§ RECORDS FOR THIS EXERCISE
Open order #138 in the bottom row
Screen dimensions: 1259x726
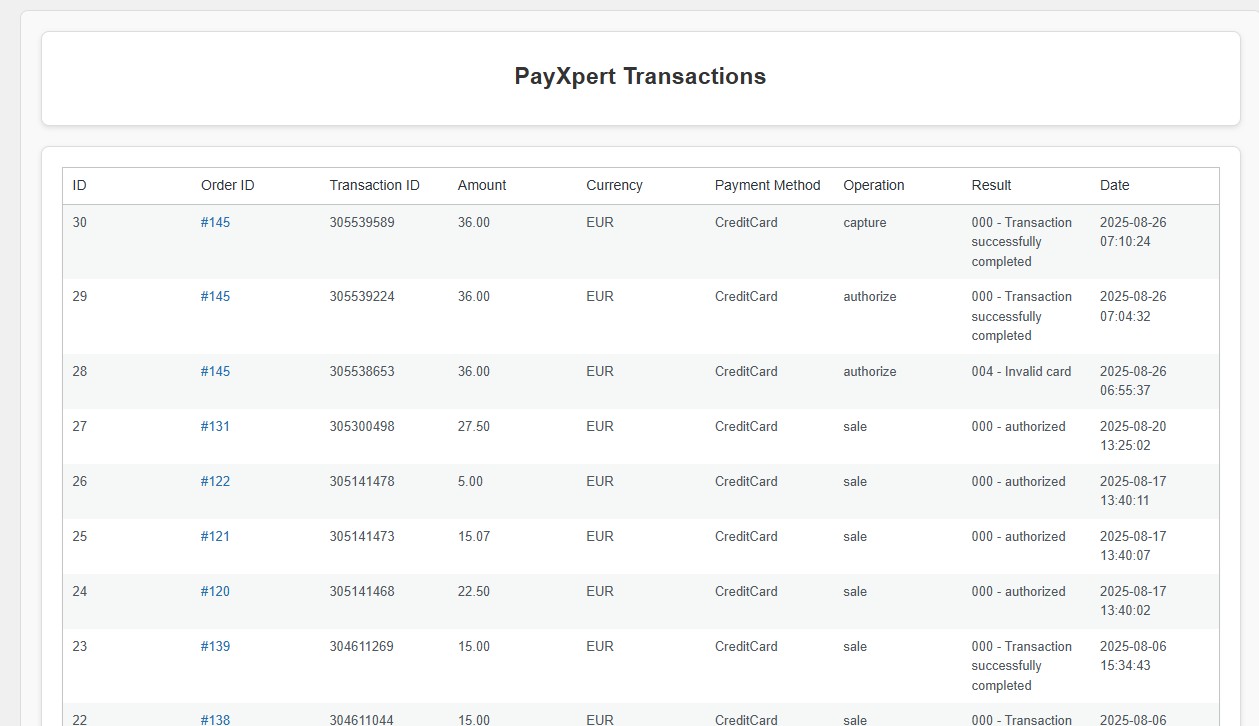[x=215, y=719]
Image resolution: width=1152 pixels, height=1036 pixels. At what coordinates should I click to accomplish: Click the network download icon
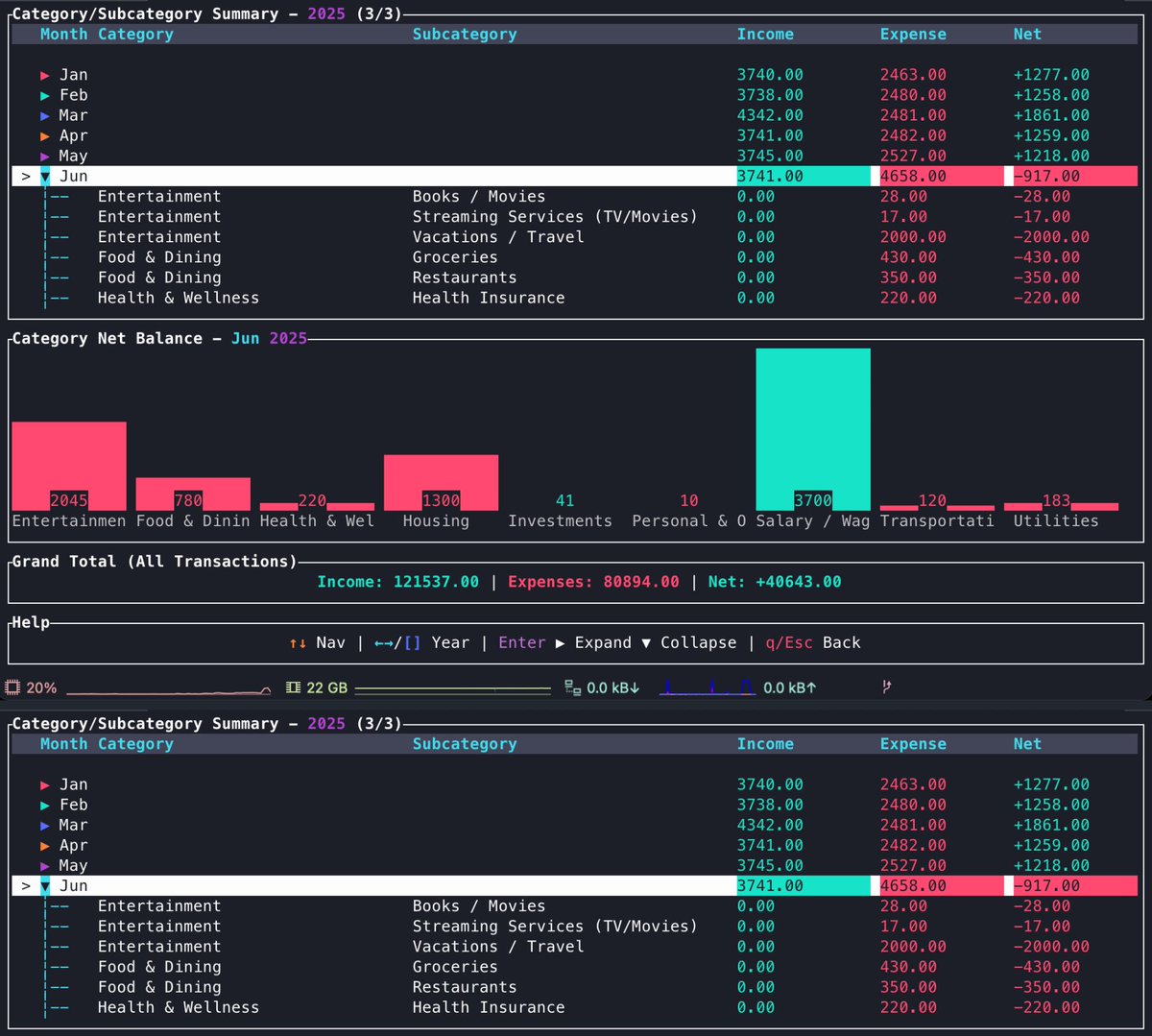(x=571, y=687)
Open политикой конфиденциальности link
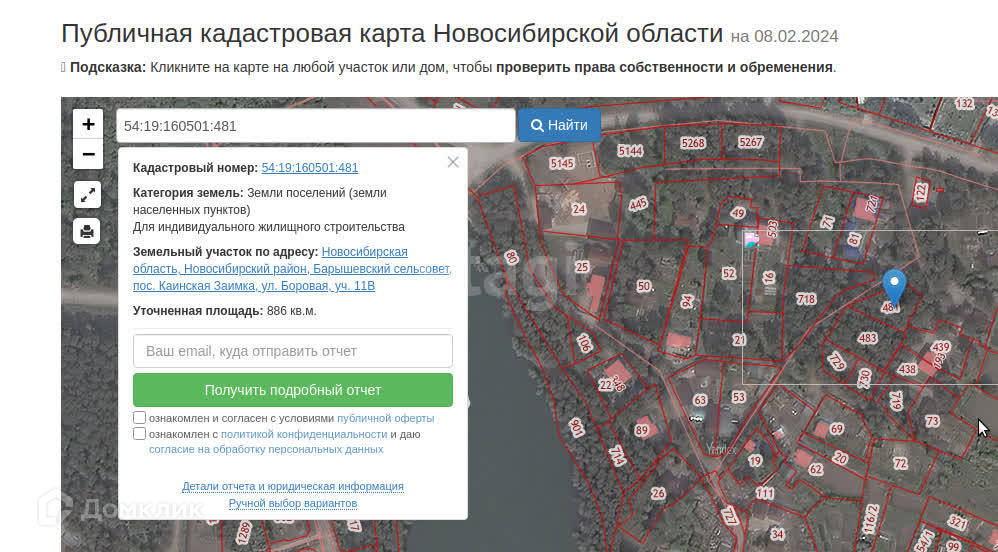998x552 pixels. (304, 434)
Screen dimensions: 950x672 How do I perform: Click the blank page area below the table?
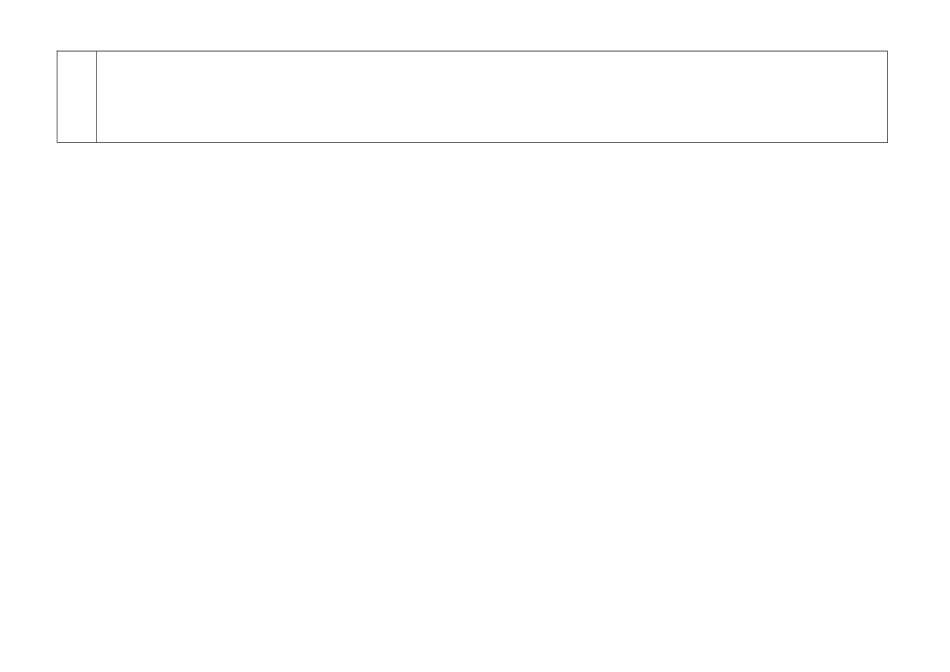click(475, 406)
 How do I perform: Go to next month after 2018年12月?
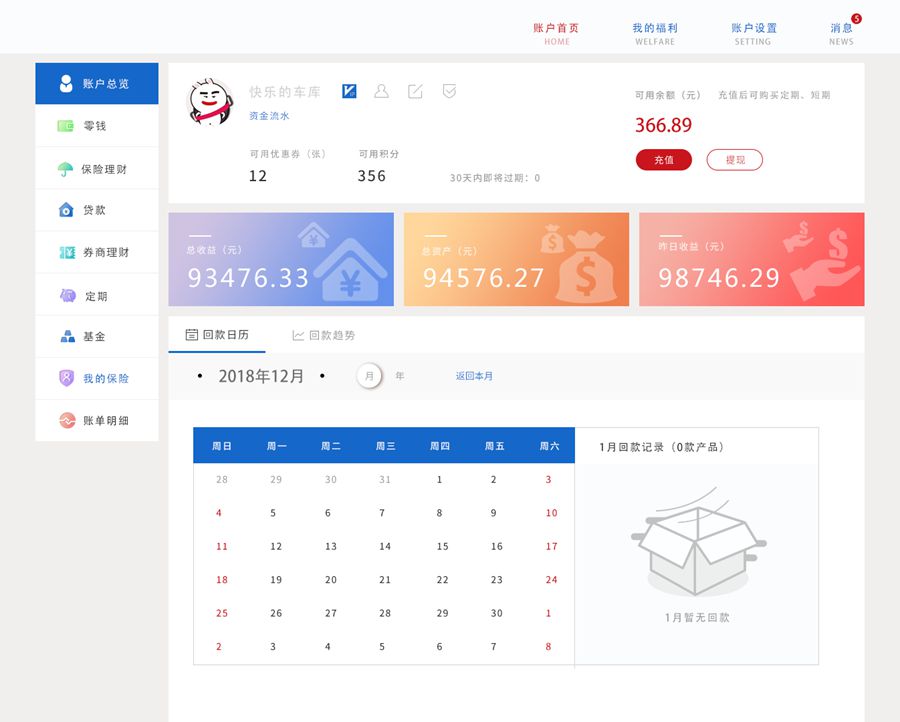tap(322, 377)
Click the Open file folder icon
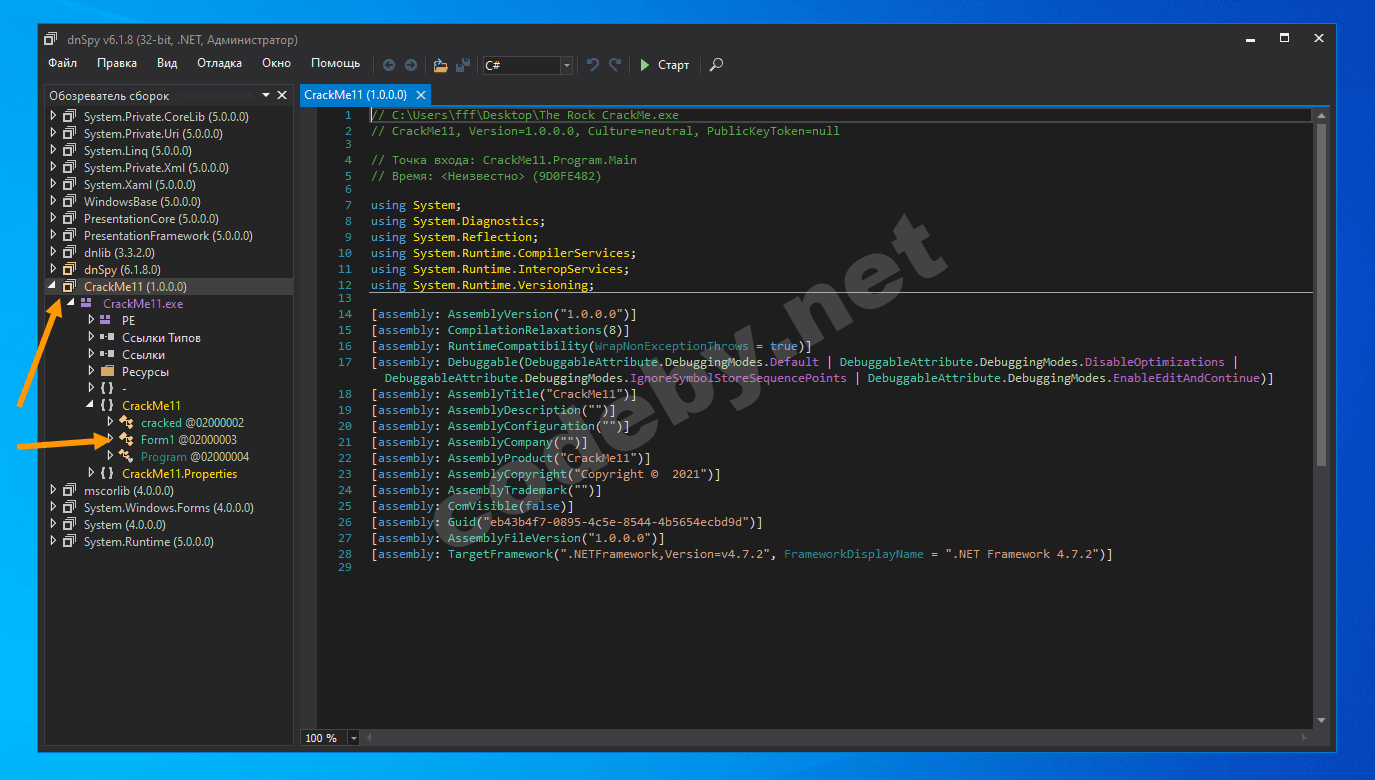 click(x=440, y=65)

§ TASK ITEM
Transcribe every line of the listing above exactly; skip the pictures.

§ EXERCISE RESPONSE
Open order #138 in the bottom row
Screen dimensions: 1259x726
[x=215, y=719]
Image resolution: width=1152 pixels, height=1036 pixels. At what coordinates should I click to accomplish: Click the network download icon
(x=571, y=687)
Open политикой конфиденциальности link
998x552 pixels. (304, 434)
Screen dimensions: 950x672 How do I perform: Click the blank page area below the table?
click(475, 406)
 How do I perform: Go to next month after 2018年12月?
tap(322, 377)
Click the Open file folder icon
 click(x=440, y=65)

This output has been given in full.